ABOUT THIS TASK: Your copy should hold exactly the lines from the one containing "800x433 pixels. Task: Expand" through the last line of the entries, and no pictures.

[Stored items from a collection]
────────────────

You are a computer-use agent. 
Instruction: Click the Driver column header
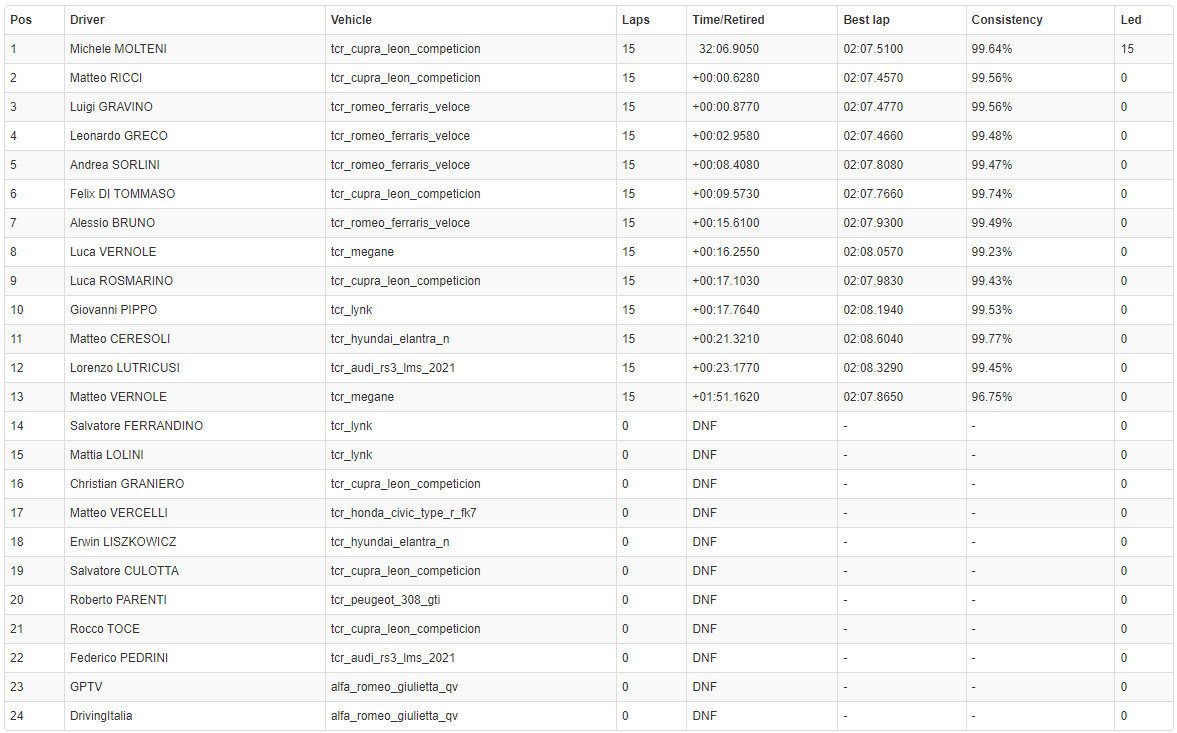pyautogui.click(x=87, y=20)
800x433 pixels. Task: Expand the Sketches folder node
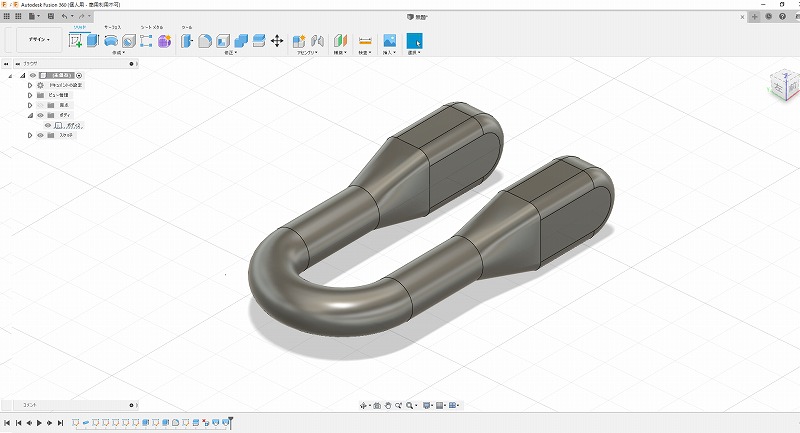pyautogui.click(x=30, y=135)
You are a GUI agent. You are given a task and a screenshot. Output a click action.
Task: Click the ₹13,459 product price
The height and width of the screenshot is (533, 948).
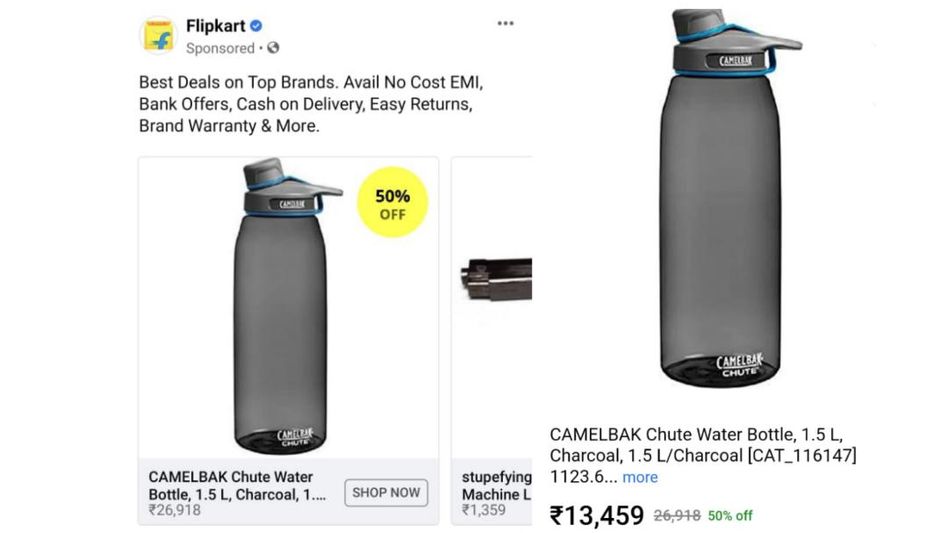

────────────────

TASK RESPONSE:
800x433 pixels. Task: Expand the Sketches folder node
pyautogui.click(x=30, y=135)
You are a GUI agent. You are given a task and a screenshot. Output a click action.
Task: Click the ₹13,459 product price
The height and width of the screenshot is (533, 948).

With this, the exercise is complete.